Work to complete: Pull out each line of the records below that contains the word "menu". Treat uppercase and lowercase letters as different.

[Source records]
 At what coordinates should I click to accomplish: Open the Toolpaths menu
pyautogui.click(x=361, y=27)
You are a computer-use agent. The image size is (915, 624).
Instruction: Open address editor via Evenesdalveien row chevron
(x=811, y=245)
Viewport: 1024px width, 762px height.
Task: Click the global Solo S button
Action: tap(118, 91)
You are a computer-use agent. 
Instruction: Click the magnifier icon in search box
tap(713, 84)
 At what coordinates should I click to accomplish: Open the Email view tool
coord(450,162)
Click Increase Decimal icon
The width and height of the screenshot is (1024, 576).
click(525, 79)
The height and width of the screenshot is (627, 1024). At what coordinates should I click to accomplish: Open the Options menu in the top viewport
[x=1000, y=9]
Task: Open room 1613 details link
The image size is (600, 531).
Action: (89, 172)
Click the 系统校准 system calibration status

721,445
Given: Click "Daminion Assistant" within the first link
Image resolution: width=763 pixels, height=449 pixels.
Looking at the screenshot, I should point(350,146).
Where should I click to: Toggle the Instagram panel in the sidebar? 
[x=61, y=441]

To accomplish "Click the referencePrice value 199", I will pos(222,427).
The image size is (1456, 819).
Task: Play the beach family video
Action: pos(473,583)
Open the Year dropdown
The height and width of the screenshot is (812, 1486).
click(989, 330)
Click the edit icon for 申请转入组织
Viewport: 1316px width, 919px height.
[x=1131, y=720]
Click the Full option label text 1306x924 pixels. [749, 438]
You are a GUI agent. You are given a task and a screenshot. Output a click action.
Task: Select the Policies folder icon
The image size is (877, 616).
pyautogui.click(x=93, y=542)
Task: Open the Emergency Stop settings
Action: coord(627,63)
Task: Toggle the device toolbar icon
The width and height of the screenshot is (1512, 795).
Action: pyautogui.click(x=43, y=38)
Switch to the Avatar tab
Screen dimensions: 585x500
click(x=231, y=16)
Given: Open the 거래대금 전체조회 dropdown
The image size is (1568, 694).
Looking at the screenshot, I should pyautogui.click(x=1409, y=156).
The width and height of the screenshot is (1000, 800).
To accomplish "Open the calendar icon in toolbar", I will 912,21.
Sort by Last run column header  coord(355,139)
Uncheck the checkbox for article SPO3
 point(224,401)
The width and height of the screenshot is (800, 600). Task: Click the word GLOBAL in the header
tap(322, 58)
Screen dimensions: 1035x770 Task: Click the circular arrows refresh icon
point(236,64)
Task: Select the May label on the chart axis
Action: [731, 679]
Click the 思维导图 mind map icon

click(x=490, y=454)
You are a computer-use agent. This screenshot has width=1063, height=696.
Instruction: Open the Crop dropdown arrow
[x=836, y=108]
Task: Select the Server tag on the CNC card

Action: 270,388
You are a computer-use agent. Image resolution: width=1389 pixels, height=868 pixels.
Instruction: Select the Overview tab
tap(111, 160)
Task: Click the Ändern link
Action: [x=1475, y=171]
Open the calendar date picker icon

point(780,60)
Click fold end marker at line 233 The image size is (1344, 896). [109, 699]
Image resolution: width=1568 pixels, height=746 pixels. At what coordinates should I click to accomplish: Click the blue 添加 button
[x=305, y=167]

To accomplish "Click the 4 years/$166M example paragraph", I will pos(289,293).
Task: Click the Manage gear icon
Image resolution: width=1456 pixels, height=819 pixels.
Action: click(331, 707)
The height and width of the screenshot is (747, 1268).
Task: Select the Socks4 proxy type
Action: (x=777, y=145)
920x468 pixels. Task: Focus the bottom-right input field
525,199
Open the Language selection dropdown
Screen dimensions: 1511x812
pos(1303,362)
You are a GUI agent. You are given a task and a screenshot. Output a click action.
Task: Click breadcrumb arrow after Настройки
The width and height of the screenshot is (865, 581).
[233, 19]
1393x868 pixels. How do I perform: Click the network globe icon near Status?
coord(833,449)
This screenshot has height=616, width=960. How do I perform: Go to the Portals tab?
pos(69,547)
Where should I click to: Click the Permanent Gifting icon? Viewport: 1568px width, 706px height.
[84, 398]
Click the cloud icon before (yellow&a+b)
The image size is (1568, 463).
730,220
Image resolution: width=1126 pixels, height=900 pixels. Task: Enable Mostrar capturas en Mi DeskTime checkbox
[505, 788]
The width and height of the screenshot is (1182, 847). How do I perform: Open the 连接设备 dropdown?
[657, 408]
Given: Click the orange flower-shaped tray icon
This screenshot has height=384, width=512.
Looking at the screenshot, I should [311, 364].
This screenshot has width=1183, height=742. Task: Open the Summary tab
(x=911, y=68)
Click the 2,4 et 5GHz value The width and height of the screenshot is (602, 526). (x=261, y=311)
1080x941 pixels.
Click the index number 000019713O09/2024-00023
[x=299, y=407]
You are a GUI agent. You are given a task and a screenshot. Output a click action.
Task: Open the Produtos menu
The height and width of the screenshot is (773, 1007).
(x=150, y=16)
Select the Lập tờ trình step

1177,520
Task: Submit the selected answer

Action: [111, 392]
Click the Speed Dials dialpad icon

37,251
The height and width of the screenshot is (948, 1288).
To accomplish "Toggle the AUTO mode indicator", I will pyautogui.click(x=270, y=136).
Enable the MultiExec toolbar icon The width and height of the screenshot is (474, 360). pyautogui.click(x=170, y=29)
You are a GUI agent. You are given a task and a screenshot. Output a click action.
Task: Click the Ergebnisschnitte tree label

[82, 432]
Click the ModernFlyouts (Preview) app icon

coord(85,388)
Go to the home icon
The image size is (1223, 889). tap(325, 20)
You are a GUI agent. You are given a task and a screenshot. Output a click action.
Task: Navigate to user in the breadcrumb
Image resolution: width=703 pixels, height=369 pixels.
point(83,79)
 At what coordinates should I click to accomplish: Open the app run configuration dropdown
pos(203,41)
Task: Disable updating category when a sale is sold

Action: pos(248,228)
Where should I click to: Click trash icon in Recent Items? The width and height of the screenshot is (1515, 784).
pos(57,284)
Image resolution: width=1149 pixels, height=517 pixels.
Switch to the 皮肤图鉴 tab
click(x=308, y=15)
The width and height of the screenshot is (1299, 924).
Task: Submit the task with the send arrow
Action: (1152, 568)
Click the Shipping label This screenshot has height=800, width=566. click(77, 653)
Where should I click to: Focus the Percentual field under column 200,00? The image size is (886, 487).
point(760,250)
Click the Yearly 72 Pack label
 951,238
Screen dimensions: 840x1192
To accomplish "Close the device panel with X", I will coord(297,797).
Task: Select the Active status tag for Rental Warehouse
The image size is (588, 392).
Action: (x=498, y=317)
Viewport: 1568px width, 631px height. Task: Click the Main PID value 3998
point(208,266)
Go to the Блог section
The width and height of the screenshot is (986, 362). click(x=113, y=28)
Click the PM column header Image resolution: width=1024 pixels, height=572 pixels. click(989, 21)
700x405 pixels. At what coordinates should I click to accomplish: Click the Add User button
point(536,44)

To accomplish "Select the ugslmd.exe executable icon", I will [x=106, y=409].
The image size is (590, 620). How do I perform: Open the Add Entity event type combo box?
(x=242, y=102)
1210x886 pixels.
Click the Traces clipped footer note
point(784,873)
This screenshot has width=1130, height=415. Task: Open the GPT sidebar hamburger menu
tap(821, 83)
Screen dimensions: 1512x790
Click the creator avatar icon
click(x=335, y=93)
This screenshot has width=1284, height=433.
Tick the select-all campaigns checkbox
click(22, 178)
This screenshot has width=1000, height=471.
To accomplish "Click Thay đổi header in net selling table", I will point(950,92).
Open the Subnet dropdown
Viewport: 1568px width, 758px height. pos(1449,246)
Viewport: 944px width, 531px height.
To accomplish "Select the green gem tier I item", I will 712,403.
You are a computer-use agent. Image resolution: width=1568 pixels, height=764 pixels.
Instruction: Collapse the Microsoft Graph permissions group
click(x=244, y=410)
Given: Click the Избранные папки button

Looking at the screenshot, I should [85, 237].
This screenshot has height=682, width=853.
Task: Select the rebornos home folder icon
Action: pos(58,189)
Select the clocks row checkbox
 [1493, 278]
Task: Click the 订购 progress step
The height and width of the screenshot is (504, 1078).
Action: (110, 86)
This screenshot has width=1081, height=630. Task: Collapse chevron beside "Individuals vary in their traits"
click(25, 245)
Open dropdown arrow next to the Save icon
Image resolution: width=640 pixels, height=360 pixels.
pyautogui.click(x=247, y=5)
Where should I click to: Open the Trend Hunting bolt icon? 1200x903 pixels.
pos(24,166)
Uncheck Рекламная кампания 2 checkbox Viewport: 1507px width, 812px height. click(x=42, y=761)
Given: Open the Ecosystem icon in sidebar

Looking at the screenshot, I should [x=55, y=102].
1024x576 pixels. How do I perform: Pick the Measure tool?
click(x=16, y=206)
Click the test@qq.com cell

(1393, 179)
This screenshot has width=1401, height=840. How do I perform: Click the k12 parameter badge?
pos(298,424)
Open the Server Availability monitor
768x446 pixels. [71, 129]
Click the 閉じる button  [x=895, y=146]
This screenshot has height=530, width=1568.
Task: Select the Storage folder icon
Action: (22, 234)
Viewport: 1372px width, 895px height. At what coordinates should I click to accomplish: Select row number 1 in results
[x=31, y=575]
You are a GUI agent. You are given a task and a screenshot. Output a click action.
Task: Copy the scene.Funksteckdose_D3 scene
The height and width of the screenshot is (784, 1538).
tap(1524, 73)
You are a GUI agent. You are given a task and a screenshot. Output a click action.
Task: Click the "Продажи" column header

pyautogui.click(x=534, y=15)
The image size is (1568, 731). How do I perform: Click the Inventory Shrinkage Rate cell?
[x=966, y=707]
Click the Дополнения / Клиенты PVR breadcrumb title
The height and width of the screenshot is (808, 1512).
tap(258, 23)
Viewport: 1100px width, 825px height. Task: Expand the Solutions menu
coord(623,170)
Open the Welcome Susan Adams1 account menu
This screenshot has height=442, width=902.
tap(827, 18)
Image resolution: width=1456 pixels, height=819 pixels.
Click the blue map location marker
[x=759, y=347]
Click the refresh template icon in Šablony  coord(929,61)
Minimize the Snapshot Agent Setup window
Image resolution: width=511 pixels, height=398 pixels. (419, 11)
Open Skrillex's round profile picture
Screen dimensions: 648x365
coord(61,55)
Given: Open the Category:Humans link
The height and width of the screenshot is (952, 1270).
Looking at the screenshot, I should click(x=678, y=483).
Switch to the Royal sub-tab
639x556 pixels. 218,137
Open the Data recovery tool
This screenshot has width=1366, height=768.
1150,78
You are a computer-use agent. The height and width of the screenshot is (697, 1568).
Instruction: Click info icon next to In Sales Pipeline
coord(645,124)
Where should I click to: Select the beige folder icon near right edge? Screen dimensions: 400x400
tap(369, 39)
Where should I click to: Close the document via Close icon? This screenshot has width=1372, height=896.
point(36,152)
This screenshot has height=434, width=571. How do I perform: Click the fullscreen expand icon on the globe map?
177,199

Written solution:
 At what coordinates should I click to accomplish: Open the Toolpaths menu
The height and width of the screenshot is (627, 1024). At what coordinates should I click to accomplish: Open the Options menu in the top viewport
Task: Open the Produtos menu
This screenshot has width=1130, height=415. Task: Open the GPT sidebar hamburger menu
Viewport: 1100px width, 825px height. Task: Expand the Solutions menu
Open the Welcome Susan Adams1 account menu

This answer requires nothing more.